> **Source data**

---

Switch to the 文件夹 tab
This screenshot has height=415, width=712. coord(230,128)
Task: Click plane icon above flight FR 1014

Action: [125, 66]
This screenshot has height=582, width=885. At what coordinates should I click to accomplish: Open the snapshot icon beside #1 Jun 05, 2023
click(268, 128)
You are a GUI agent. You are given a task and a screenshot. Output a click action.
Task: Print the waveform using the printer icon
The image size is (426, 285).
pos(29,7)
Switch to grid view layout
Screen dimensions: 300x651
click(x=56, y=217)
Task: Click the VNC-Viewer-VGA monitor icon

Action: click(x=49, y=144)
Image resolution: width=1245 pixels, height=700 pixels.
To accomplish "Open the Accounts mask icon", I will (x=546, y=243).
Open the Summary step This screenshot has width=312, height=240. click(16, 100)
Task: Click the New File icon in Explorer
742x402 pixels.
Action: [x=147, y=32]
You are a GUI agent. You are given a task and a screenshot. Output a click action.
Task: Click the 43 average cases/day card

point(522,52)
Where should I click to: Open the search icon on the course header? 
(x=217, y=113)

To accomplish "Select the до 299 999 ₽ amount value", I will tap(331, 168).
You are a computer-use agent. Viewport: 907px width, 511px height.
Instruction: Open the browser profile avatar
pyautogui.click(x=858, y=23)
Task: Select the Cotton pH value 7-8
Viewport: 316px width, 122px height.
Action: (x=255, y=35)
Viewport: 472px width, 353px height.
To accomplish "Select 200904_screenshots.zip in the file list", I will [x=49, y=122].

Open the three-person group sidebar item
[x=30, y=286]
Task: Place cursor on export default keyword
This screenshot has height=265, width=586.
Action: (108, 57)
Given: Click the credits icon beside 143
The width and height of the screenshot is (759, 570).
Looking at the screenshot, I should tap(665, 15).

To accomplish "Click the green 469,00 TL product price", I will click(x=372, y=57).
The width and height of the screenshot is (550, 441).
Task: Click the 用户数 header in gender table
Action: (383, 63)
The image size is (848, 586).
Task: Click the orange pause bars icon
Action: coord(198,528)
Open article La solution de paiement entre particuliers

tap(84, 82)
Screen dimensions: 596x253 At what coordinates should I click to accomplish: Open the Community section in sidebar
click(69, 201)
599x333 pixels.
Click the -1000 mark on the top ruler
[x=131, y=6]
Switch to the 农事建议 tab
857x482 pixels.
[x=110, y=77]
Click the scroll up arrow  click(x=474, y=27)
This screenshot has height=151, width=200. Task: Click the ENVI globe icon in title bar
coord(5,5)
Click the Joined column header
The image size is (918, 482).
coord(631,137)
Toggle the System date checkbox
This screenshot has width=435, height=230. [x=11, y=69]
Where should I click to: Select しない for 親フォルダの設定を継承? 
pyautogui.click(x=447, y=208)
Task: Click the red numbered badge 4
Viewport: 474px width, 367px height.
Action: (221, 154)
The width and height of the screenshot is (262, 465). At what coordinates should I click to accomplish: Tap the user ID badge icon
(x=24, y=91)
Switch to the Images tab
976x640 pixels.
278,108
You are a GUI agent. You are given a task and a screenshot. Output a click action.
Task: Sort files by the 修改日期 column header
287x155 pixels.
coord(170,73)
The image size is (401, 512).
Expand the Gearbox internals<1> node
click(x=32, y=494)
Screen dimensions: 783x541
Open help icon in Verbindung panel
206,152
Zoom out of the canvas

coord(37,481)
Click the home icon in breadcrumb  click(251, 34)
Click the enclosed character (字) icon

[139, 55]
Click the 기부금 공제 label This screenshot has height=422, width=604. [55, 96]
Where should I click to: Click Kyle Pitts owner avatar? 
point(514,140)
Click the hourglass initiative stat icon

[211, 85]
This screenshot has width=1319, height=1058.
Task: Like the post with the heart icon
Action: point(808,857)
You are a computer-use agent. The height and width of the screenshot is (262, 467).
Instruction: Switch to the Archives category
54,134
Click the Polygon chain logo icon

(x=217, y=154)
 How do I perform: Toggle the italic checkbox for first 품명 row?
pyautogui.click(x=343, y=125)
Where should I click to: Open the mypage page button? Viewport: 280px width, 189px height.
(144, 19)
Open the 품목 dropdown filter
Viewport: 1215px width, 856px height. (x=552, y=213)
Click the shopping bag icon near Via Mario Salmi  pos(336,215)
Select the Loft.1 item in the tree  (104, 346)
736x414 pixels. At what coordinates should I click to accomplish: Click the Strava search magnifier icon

---

> **Exercise description**
Set down exactly the line that holds "The image size is (401, 512)." and all lines after it to the end of the data.

> **Expected answer**
The image size is (401, 512).
Expand the Gearbox internals<1> node
click(x=32, y=494)
Screen dimensions: 783x541
Open help icon in Verbindung panel
206,152
Zoom out of the canvas

coord(37,481)
Click the home icon in breadcrumb  click(251, 34)
Click the enclosed character (字) icon

[139, 55]
Click the 기부금 공제 label This screenshot has height=422, width=604. [55, 96]
Where should I click to: Click Kyle Pitts owner avatar? 
point(514,140)
Click the hourglass initiative stat icon

[211, 85]
This screenshot has width=1319, height=1058.
Task: Like the post with the heart icon
Action: point(808,857)
You are a computer-use agent. The height and width of the screenshot is (262, 467).
Instruction: Switch to the Archives category
54,134
Click the Polygon chain logo icon

(x=217, y=154)
 How do I perform: Toggle the italic checkbox for first 품명 row?
pyautogui.click(x=343, y=125)
Where should I click to: Open the mypage page button? Viewport: 280px width, 189px height.
(144, 19)
Open the 품목 dropdown filter
Viewport: 1215px width, 856px height. (x=552, y=213)
Click the shopping bag icon near Via Mario Salmi  pos(336,215)
Select the Loft.1 item in the tree  (104, 346)
736x414 pixels. At what coordinates should I click to accomplish: Click the Strava search magnifier icon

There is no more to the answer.